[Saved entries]
((

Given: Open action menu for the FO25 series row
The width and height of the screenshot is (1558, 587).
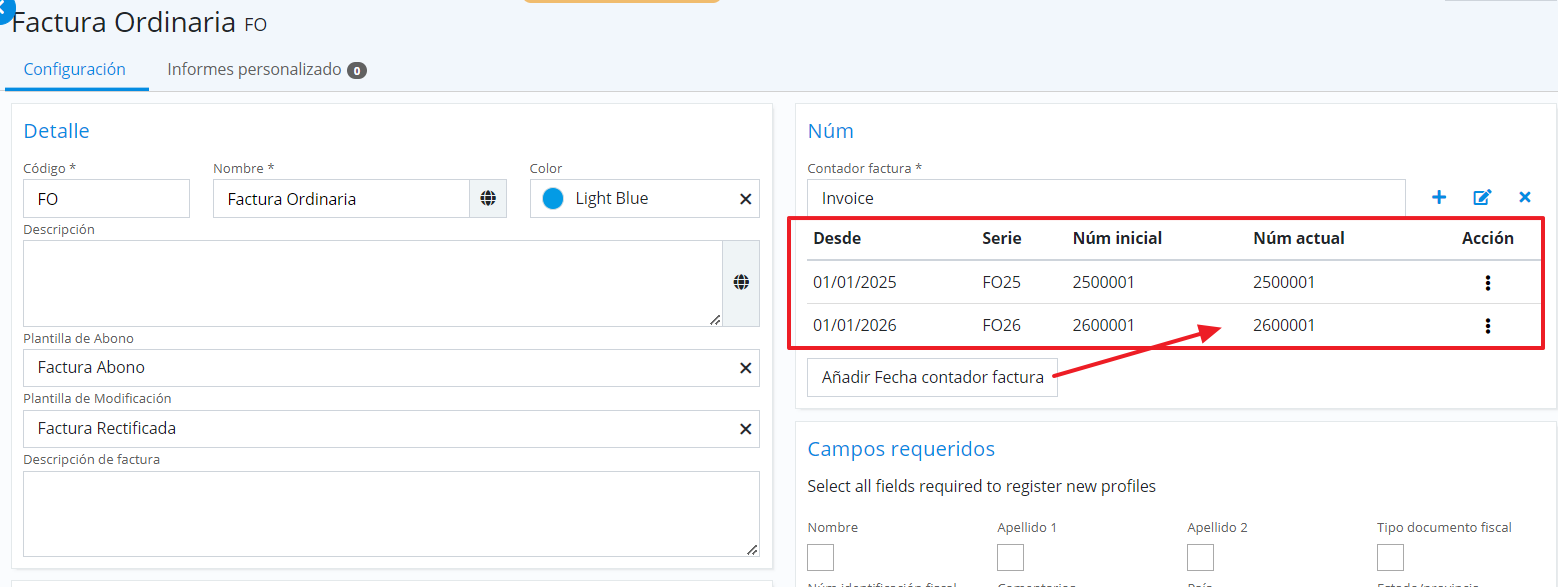Looking at the screenshot, I should pos(1488,283).
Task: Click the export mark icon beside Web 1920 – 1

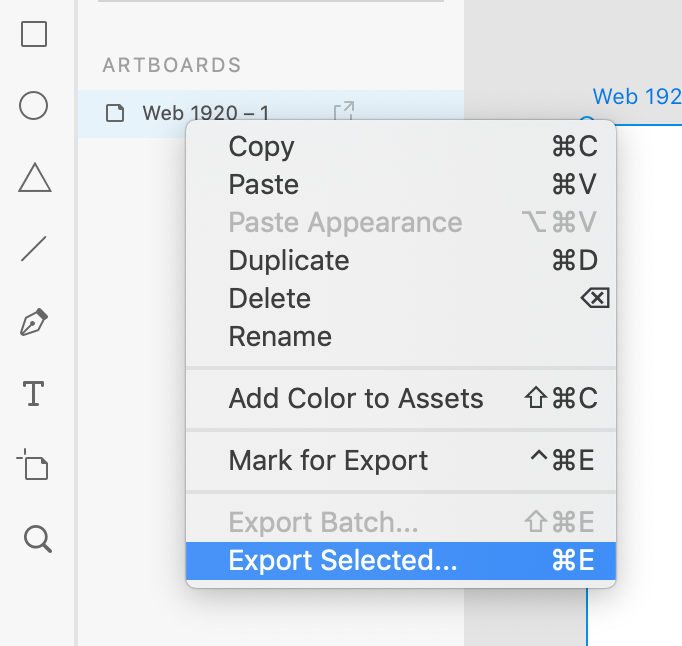Action: tap(343, 112)
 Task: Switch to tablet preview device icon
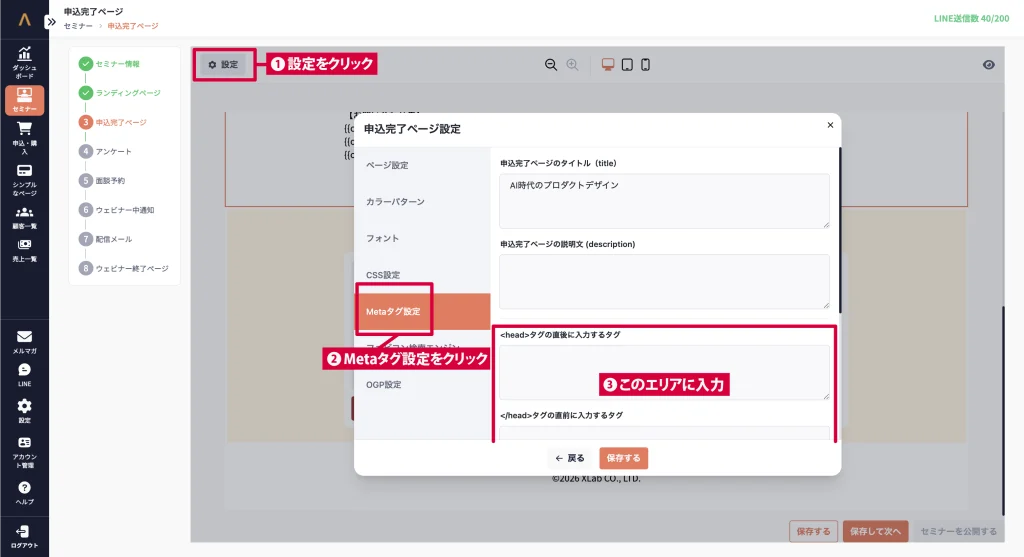click(x=627, y=65)
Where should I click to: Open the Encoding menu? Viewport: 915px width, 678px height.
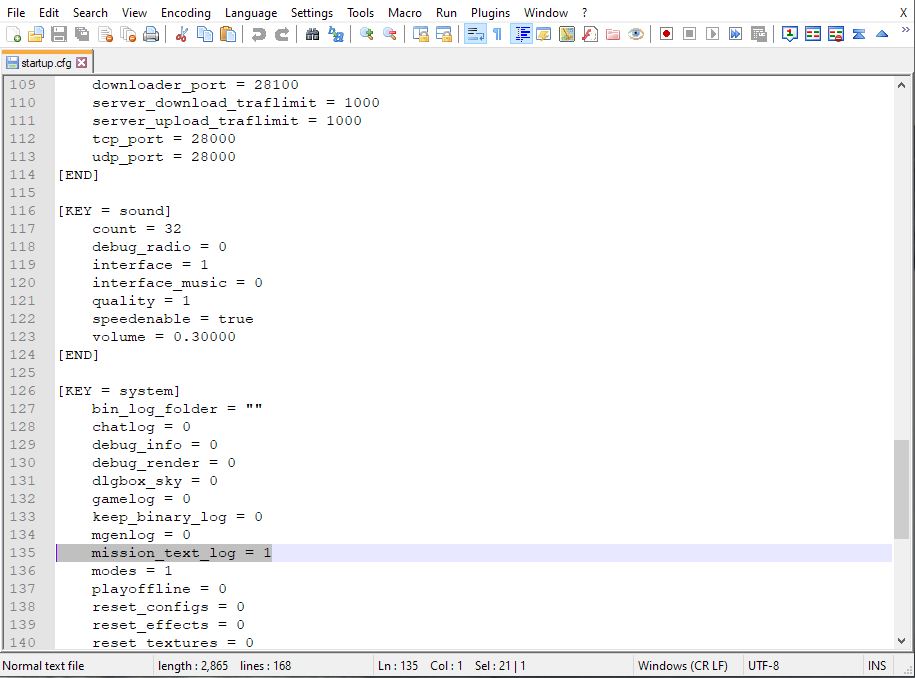pyautogui.click(x=186, y=13)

))

▶ **ABOUT THIS EXERCISE**
Should a record include a picture, drop the picture and write out the remainder exactly.

▶ **OUTPUT**
Given: Open action menu for the FO25 series row
The width and height of the screenshot is (1558, 587).
Looking at the screenshot, I should pos(1488,283).
Task: Click the export mark icon beside Web 1920 – 1

Action: tap(343, 112)
 Task: Switch to tablet preview device icon
click(x=627, y=65)
Where should I click to: Open the Encoding menu? Viewport: 915px width, 678px height.
pyautogui.click(x=186, y=13)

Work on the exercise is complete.